Сабрина ничего не понимала. На воздушном шаре Гуффин сказал, что ее сделали точь-в-точь похожей на… он так и не признался, на кого. Некий важный господин, который, по словам Манеры Улыбаться, намного хуже него, велел кукольнику Гудвину создать чью-то точную копию, и тогда Хозяин создал Сабрину. А шут в зеленом пальто забрал ее из лавки прямо перед тем, как она должна была попасть к этому важному господину. И это все как-то связано с морем и кораблями. А Брекенбок… он
– Что вы нашли, господин Брекенбок? – спросила Сабрина.
– Неважно, – повторил хозяин балагана и спрятал вырезку в тот же ящик, из которого ее и извлек. Ящик с грохотом захлопнулся.
Шут вернулся к кукле. Настроение хозяина балагана переменилось, будто стрелка на трамвайных путях. В его движениях теперь проскальзывала неуверенность. При этом Брекенбок явно пытался сделать вид, что все по-прежнему. Он достал из-под стула банку, на четверть заполненную вязкой желтоватой субстанцией, в которой застряло множество похожих на сверчков насекомых.
– Нужно вернуть на место несколько оторванных рыжих прядей, – пояснил он. – Ну а ты пока можешь рассказать что-то о себе – мне не помешает узнать ту, кто вскоре будет исполнять главную роль в моей пьесе. Если, конечно, Гуффин не запретил тебе говорить и это. Мне любопытно, как ты попала в руки Пустому Месту и Манере Улыбаться…
– Я пришла в себя уже в мешке, – отстраненно сказала Сабрина – все ее мысли сейчас были сосредоточены на находке шута. – Мы были в переулке Фейр, а потом сели на трамвай и…
– А до этого? – плохо скрывая нетерпение, спросил Брекенбок, вдавливая клок волос за висок куклы и промазывая его основание клеем. – До мешка?
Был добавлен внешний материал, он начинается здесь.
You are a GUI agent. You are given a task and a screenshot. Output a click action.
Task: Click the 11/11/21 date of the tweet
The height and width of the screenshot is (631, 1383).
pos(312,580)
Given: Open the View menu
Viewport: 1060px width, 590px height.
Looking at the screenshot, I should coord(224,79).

– Я не помню, – пробормотала Сабрина. – Все как в тумане. Хорошо я помню только то, что было давно, и еще Хозяина…
– Ты жила в лавке?
– Да, я долго жила в задней комнате, пока меня не отправили в подвал… – Сабрина вспоминала, и в ее затянутом темнотой сознании моменты былого вспыхивали разлетающимися во все стороны снопами искр.
Она будто наяву увидела комнату с вишневыми стенами и панелями темного дерева. Увидела нечто, напоминающее отдернутый театральный занавес, а за ним задник – рисунок бульвара на стене, проглядывающий меж драпировок. На бульваре – поздняя осень: все листья с деревьев облетели, на некоторых ветвях чернеют силуэты воронов, на скамейке сидит черная фигура. Все это покрыто пылью – словно бульвар затянуло мглой.
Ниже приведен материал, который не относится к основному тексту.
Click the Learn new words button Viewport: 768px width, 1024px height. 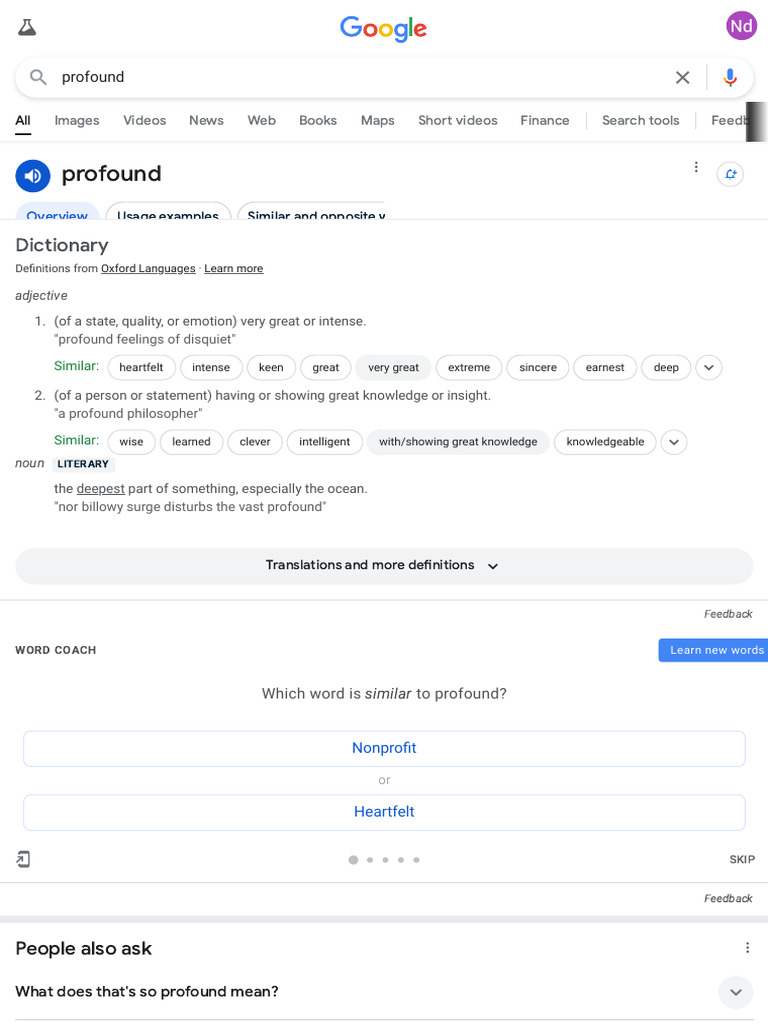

Сабрина ненавидела лавку игрушек – все в ней. И этот нарисованный бульвар, и дверь, из-за которой Хозяин всегда появлялся. Ненавидела камин и висящую над ним картину – портрет мальчика в костюмчике морячка с деревянным игрушечным пароходиком: на одном глазу мальчика – деревянная нашлепка. Хозяин когда-то забирался на стул, отодвигал эту нашлепку и глядел в дырочку, которую она скрывала: прямо за стеной располагалась дамская гримуборная кабаре «Тутти-Бланш». К слову, и визгливую музыку, и мерзкие звуки, доносящиеся оттуда, Сабрина просто не выносила.
А потом, когда все стихло, когда кабаре опустело, Хозяин изменился – стал задумчивым, молчаливым и меланхоличным. Он каждый день ставил на граммофоне пластинку, усаживал Сабрину напротив своего нарисованного бульвара и часами глядел на нее. Звучащая мелодия сперва казалась Сабрине невероятно очаровательной и печальной – трагичной до невозможности, но с каждым новым днем эти ноты приедались все сильнее, и вскоре кукла начала ее ненавидеть.
– Ты жила там с другими куклами? – спросил тем временем Брекенбок. Его интерес был неподделен, и это пугало еще сильнее.